Privacy and Global Investigations

January 17, 2017

In 2017, we expect that regulators and authorities investigating misconduct will demonstrate increased sophistication in navigating the complex and disparate privacy and confidentiality regimes around the world.  The globalization of government enforcement actions and investigations, along with their increased frequency, means that regulators and authorities are now well-versed in the ground rules for obtaining the information they seek.  Being so well-versed means that these regulators and authorities have studied the relevant legal regimes, have heard a wide spectrum of differing opinions on the implications of such regimes and, particularly in matters in which cooperation is key, including cartel cases, are pushing companies to adopt the least conservative view of these laws.

We believe the uptick in global investigations by regulators and authorities targeting conduct outside of their jurisdictions will continue.  But, we think the trend towards increased cooperation between regulators and authorities from different jurisdictions may wane in the near term, potentially increasing the pressure on companies to provide foreign information to domestic authorities that may be increasingly less able to obtain it through international intergovernmental channels.

These issues highlight the critical need for companies to manage the process by which information is gathered, collected and communicated to respond to such investigations.

The Race to Charge

U.S. regulators and authorities—among others—remain focused on the foreign conduct of foreign-based companies, given the perception that targeting such companies creates a more even playing field for domestic companies.  Regulators and authorities are also increasingly focused on quickly identifying specific individual employees and entities involved in alleged misconduct in an effort to be the first to fine or bring charges.  How companies convey foreign information to domestic regulators and authorities will be critical to securing credit for cooperation but will present challenges to companies from confidentiality and privacy perspectives.

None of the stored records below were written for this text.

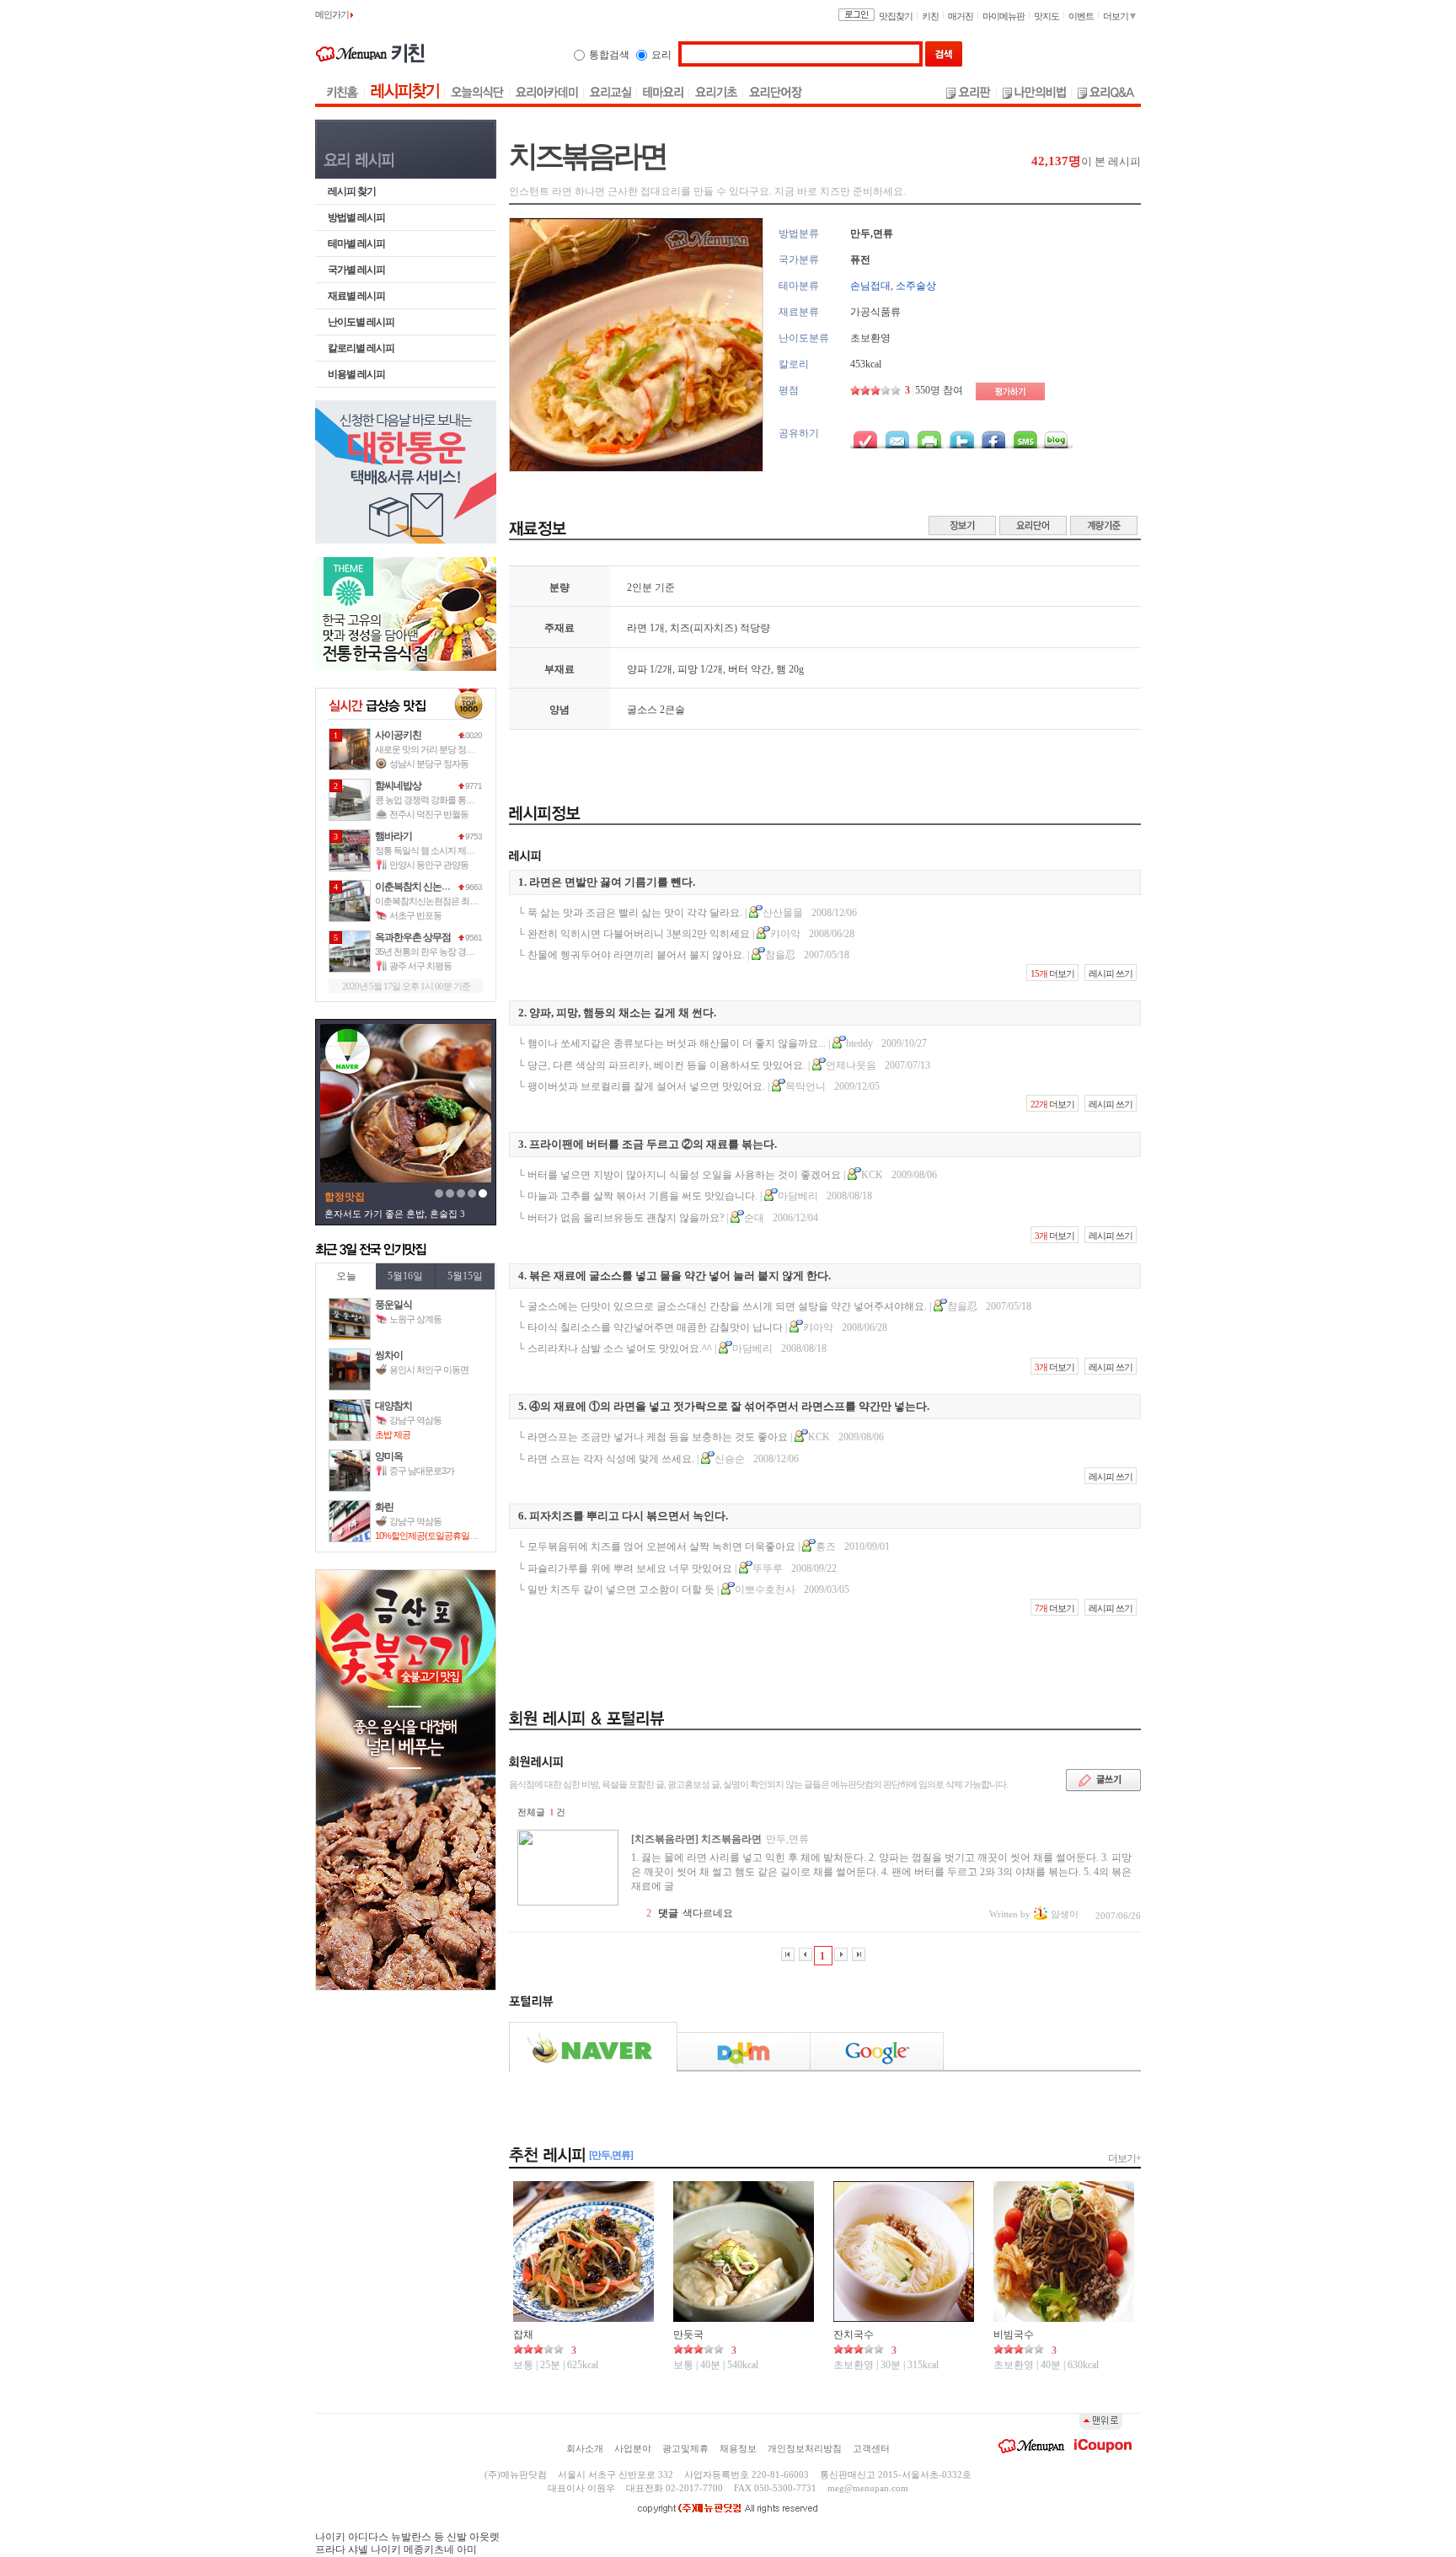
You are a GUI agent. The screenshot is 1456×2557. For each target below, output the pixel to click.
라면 (637, 628)
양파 (637, 669)
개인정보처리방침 (805, 2448)
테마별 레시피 (356, 243)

Multijurisdictional Cooperation, Multijurisdictional Discovery

Companies should strategize where to store and with whom to share data relevant to an investigation.   Regulators and governmental authorities are increasingly taking the view that any data within the scope of their investigation is fair game for them to collect or demand, regardless of where that data is stored and they are increasingly putting the onus on the company seeking cooperation credit to navigate confidentiality and privacy laws without the need for what is seen as burdensome intergovernmental assistance.  As a result, companies will face growing pressure to produce evidence concerning alleged misconduct on a voluntary basis.  A company’s ability to minimize its risks under data privacy laws can depend on how the data has been shared within the organization.  Regulators and authorities will look with a high degree of skepticism upon arguments that data transferred between jurisdictions for the company’s own purposes, for example to conduct an internal investigation, cannot be provided to the authorities and regulators in those same jurisdictions.  Thus, companies that find themselves subject to a multijurisdictional investigation should prepare for the requirements of the jurisdictions in which facts are investigated, as well as what facts such investigators seek.

Penalties on the Rise for Breach of EU Personal Data Protection Rules

A new EU personal data protection regulation will come into force on May 25, 2018, which will impose heavier burdens on companies.  Compared with the existing rules, the new regulation will continue to govern all processing of data relating to identifiable individuals but will, among other novelties, make it more difficult to obtain the consent from the relevant individuals as a valid ground to process their data, and add new obligations to proactively demonstrate compliance with the regulation.  At the same time, regulators and authorities in various jurisdictions investigating misconduct have  made it clear that the production of relevant information is a prerequisite to cooperation credit or leniency.  Such production will virtually always entail the review of documents including personal data.  In light of the new EU regime’s higher fines of up to four percent of a group’s annual, worldwide turnover and broadened geographic reach to cover non-EU companies that offer goods and services or monitor individuals in the region, companies will be incentivized to choose where they host and process personal data strategically, bearing in mind that their files and records may have to be produced as evidence in proceedings outside Europe.

Further, the recent repeal of the United States—EU Safe Harbor (which allowed the free transfer of personal data from the European Union to certain companies in the United States that agreed to submit themselves to high personal data processing standards) has left uncertainty regarding the available channels for transatlantic data transfers.  While mechanisms still exist for transferring personal data from the European Union to the United States, each of these has been demonstrated to have limitations (including the “Privacy Shield” scheme, which succeeded the Safe Harbor).  Thus, companies may need to re-assess the historical avenues through which data from Europe can be transmitted to U.S. regulators and authorities to comply with the new EU personal data regime.